Ce recueil de
lettres de C. Darwin permet de nous éclairer quant aux circonstances ayant
entouré l’émergence, puis la formulation de la théorie de l’évolution des
espèces : si l’on exclut quelques écrits de Darwin alors qu’il est encore
un enfant, les premières lettres portent sur la préparation du voyage autour du
monde du Beagles à bord duquel Darwin embarque pour cinq ans en tant que jeune naturaliste,
ce qui lui permet de constituer ses premières collections de minéraux, végétaux
et animaux prélevés en dehors de l’Angleterre, et qui lui permet également d’observer
in situ les écosystèmes
extra-européens, notamment ceux de la forêt tropicale brésilienne, la Terre de
Feu, les Andes, les Îles Galapagos ou les atolls coraliens du Pacifique. Les
dernières lettres décrivent les tensions entourant la publication tant attendue,
en 1859, de son ouvrage L’Origine des
espèces.
D’un point de vue
scientifique, il est intéressant de suivre la pensée de Darwin à mesure que se
renforce son intuition sur la mutabilité des espèces, à peine exprimée dans un
premier temps pour ne pas se mettre à dos les autorités religieuses, mais qu'il affirme
avec une force croissante à mesure qu'il devient convaincu que dans la variabilité
des espèces réside un des principaux mystères du monde. Et Darwin n’affirme rien à la légère, mais qu’il s’efforce de
vérifier, revérifier et survérifier chacune de ses intuitions en prenant appui
sur un faisceau de preuves multiples, dont fait partie son modèle de distribution des espèces fondé
sur des études géologiques et aussi sur des expérimentations surprenantes.

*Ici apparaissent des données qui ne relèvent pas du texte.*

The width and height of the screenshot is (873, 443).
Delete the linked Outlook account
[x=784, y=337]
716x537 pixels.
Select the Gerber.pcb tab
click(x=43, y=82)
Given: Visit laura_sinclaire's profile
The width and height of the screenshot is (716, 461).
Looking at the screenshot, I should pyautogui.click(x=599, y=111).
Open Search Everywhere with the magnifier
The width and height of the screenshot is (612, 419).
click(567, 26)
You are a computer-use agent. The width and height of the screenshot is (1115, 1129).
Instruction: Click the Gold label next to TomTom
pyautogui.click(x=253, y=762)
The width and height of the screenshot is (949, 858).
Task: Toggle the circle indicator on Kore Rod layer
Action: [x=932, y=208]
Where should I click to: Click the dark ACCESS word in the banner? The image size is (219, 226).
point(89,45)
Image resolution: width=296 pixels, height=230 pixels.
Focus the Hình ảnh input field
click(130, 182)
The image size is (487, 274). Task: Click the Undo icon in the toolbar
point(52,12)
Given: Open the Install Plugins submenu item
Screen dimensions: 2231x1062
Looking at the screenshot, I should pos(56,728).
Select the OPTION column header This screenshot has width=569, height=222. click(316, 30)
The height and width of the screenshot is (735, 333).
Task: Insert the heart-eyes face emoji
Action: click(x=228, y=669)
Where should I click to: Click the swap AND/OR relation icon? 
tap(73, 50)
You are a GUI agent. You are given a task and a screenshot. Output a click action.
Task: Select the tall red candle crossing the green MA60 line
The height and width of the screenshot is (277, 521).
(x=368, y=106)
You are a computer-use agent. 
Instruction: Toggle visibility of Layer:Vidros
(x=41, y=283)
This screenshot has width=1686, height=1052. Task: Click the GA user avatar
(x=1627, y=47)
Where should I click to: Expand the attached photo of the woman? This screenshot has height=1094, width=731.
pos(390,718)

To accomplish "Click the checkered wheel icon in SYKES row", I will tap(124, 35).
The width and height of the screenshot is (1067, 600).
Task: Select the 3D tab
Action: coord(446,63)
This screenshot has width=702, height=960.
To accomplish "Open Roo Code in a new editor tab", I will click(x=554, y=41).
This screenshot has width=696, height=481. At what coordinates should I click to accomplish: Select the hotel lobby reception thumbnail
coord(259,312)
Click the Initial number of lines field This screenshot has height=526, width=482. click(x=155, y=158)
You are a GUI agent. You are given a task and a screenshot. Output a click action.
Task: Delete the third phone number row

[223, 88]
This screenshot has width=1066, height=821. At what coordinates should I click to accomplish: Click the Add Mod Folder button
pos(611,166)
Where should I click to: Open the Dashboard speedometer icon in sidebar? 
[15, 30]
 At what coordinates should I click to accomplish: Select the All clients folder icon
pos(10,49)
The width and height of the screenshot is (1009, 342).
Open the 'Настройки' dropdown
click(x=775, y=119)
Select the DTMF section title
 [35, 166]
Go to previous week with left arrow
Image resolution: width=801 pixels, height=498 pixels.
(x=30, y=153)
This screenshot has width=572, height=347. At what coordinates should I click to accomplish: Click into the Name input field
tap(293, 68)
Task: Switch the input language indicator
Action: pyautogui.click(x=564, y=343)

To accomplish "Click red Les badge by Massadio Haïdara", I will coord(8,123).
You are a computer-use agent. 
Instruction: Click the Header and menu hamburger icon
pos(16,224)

Darwin s’échine ainsi à démontrer que les graines des plantes les plus variées,
notamment celles de son potager, peuvent germer même après une immersion de
plusieurs semaines dans de l’eau saumâtre. Il cherche ainsi à prouver que le peuplement animal
et végétal des îles est issu du continent dont elle sont le plus proches, mais
que par la suite, en fonction de l’isolement de ces îles, ces espèces subissent
des évolutions propres. Darwin étude ainsi longuement les cirripèdes /
barnacles dont il rassemble des collections en provenance de différentes
régions du monde afin de s’assurer de leur appartenance à une espèce commune,
mais avec des différences en fonction de leur milieu naturel.
On imagine très
bien qu’il aurait pu en rester à l’étude de sujets périphériques, amassant les
preuves de la variabilité des espèces à l’infini, se contentant d’écrire des
études très sectorielles et ultra-scientifiques, s’il n’avait été
piqué par ses amis scientifiques, notamment Lyell et Hooker, le pressant de
publier un résumé condensé à destination du grand public des résultats de ses
recherches sous peine de se voir dépossédé de la paternité de son idée centrale
par un certain Wallace dont les thèses sont très proches de celles de Darwin. C’est
cet aiguillon qui pousse Darwin à publier son « petit » ouvrage de
500 pages en 1859, L’Origine des espèces.
Outre le
cheminement des raisonnements scientifiques abordés dans sa correspondance
avec ses collègues, il est intéressant de voir la façon dont s’interpénètrent
ses préoccupations théoriques avec sa vie au jour le jour. On voit que sa santé
le préoccupe beaucoup, notamment son estomac ; il est touchant dans ses
rapports avec sa famille, avec son père, avec sa femme, notamment au moment de
ses fiançailles et de son mariage, puis avec ses enfants dont l’avenir le préoccupe
beaucoup. On le voit emménager puis se fixer dans sa maison de Downe au
sud de Londres, et il est étonnant de constater à quel point Darwin est en fait un homme
statique, rechignant même à se rendre à Londres tout proche, alors qu’il a
commencé sa carrière par un immense périple l’ayant mené aux antipodes -
le voyage du Beagles apparaît finalement comme une « anomalie » dans sa
carrière, entrepris dans un but scientifique, même s’il a été sensible à la
poésie des paysages andins notamment.
Certains critiques lui ont reproché de manquer de style, néanmoins cette correspondance nous permet de découvrir les qualités qui ont fait de lui le plus grand scientifique du 19e siècle : une modestie exemplaire, alors qu'il est en train de révolutionner la science moderne, une innocence et une fraîcheur rares qu’il
conservera tout au long de sa vie, et aussi une amabilité exquise envers son
entourage familial et ses amis.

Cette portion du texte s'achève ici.